A análise poderá esclarecer:
- qual período mínimo de descanso era aplicável;
- se os registros correspondem aos horários realmente cumpridos;
- em quais dias o intervalo foi reduzido;
- quanto tempo faltou para completar o descanso mínimo;
- se também existem horas extras não registradas ou não pagas;
- quais documentos e testemunhas podem ser relevantes;
- quais períodos podem ser examinados, observados os prazos aplicáveis.
Primeiro contato para compreender sua situação e explicar como funciona o atendimento, sem obrigação de contratação.
Perguntas frequentes
O intervalo interjornada é o mesmo que o intervalo para almoço?
Não.
O intervalo para almoço e descanso é concedido dentro da própria jornada e recebe o nome de intervalo intrajornada.
O intervalo interjornada corresponde ao descanso entre o fim de um expediente e o início do seguinte.
Para compreender as regras aplicáveis ao período de alimentação e repouso durante o expediente, consulte nosso artigo sobre intervalo intrajornada suprimido ou reduzido.
Trabalhar em plantão permite que a empresa reduza esse descanso?
Não automaticamente.
A organização do trabalho em plantões ou escalas não elimina, por si só, o direito ao descanso entre jornadas.
É necessário verificar a legislação aplicável à atividade, a norma coletiva, a escala adotada e os horários efetivamente cumpridos.
Se eu trabalhei até mais tarde e recebi horas extras, ainda pode existir diferença?
Pode.
O pagamento das horas extras remunera a prorrogação da jornada. A redução do período mínimo de descanso pode gerar uma discussão própria.
A existência de diferenças dependerá dos horários efetivamente trabalhados e das regras aplicáveis ao período.
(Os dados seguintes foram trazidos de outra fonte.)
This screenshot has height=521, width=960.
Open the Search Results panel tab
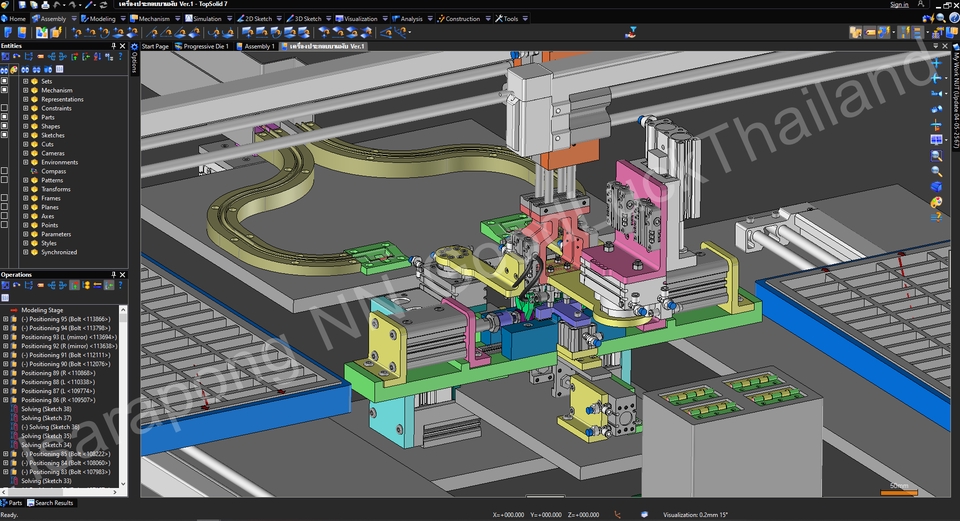pyautogui.click(x=53, y=503)
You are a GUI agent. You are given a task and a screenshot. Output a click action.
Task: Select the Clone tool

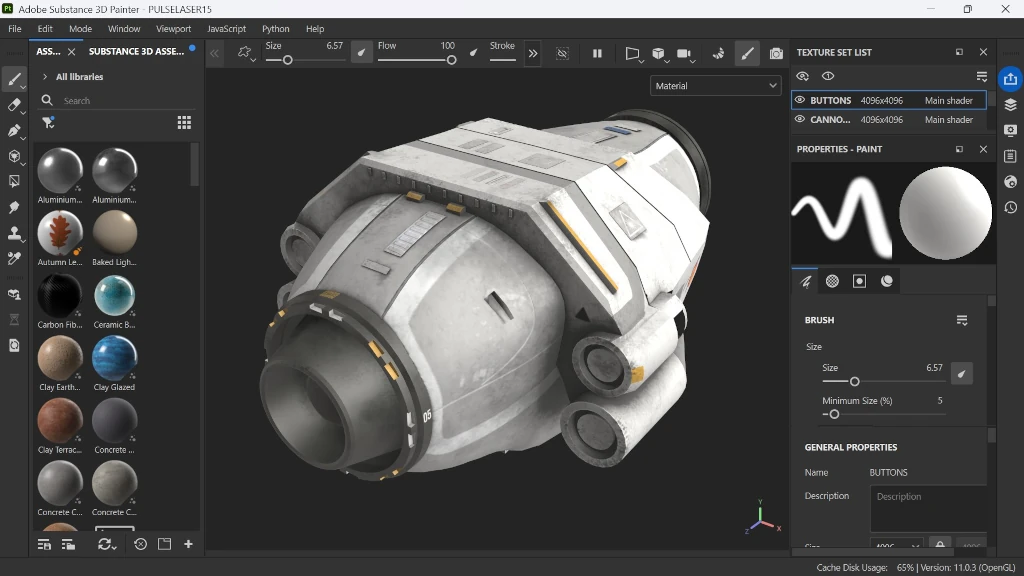coord(14,232)
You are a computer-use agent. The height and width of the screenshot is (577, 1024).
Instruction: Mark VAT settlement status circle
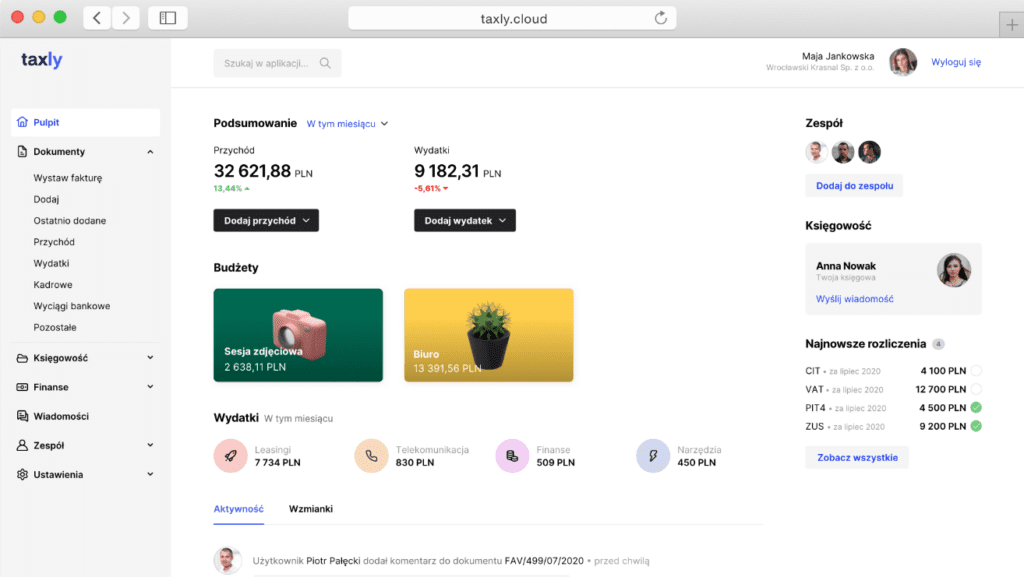click(x=976, y=390)
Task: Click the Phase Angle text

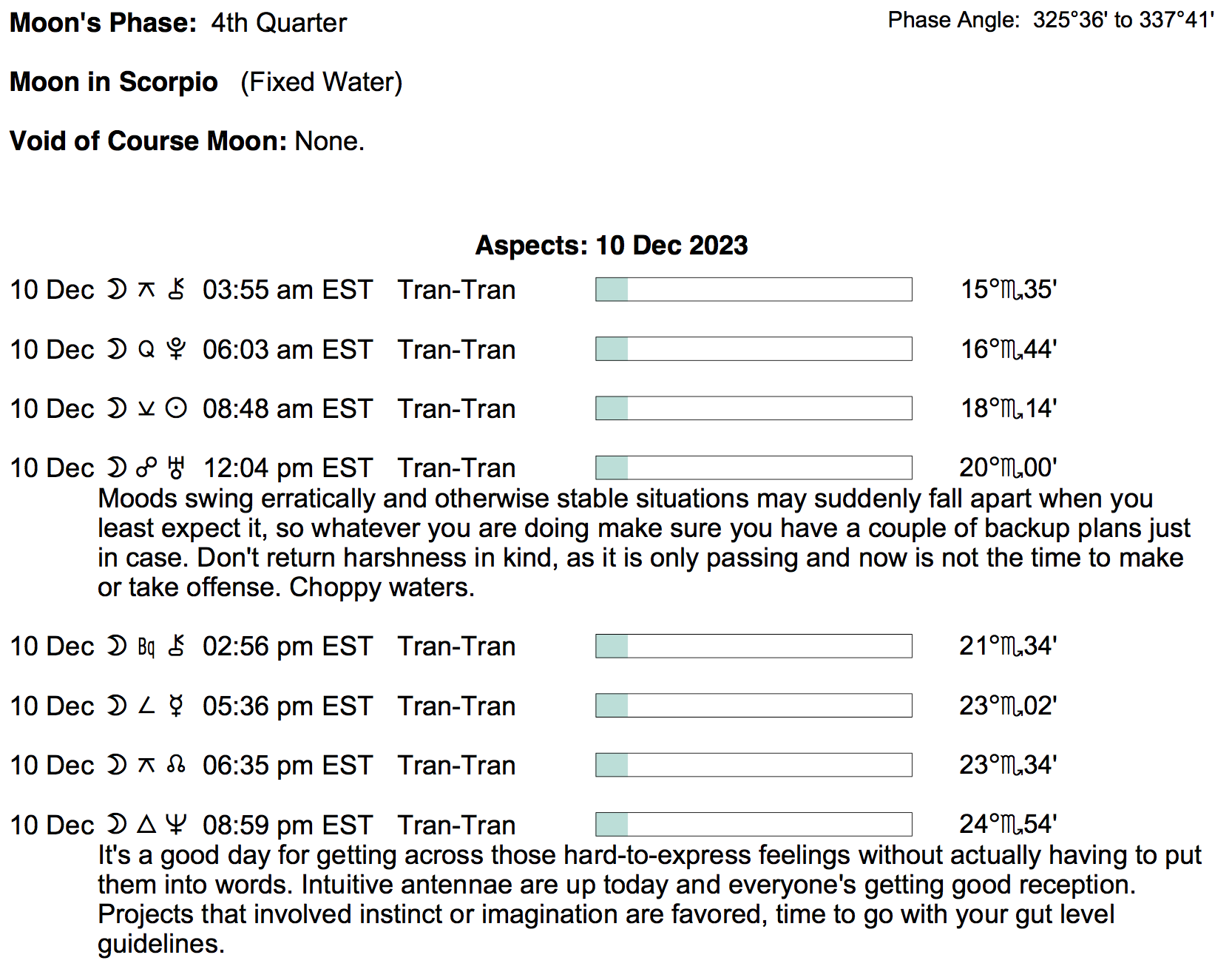Action: click(x=1050, y=20)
Como posso comprovar que não tive o descanso mínimo?
Os controles de ponto e as escalas costumam ser as principais provas.
Mensagens, registros de acesso, relatórios, horários de utilização de sistemas, ordens de serviço e testemunhas também podem ajudar a demonstrar quando uma jornada terminou e quando a seguinte começou.
O banco de horas autoriza a redução do intervalo?
Não automaticamente.
O banco de horas é destinado à compensação do excesso de trabalho com folgas ou redução da jornada em outro momento. Sua existência não significa, por si só, que o período mínimo de descanso entre duas jornadas possa ser ignorado.
Esse tema tem relação com horas extras?
Sim.
A redução do intervalo entre jornadas frequentemente aparece juntamente com prorrogações de horário, banco de horas, plantões e outras questões ligadas à duração do trabalho.
Para compreender melhor a apuração da jornada, consulte também nosso artigo sobre horas extras não pagas.
Muitas pessoas acreditam que basta existir qualquer período de descanso entre um turno e outro para que a legislação seja respeitada.
Como regra geral, porém, devem existir 11 horas consecutivas entre o encerramento de uma jornada e o início da seguinte.
Quando o descanso é inferior, a análise deve comparar os horários efetivamente cumpridos, identificar quanto tempo foi reduzido e verificar a legislação, as normas coletivas e as provas aplicáveis ao caso.
Aviso importante: Este conteúdo possui caráter exclusivamente informativo e não substitui a análise individual de um advogado. O período de descanso aplicável, as consequências de sua redução e os valores eventualmente devidos podem variar conforme a categoria, o regime de trabalho, o período contratual, as normas aplicáveis e as provas existentes em cada caso.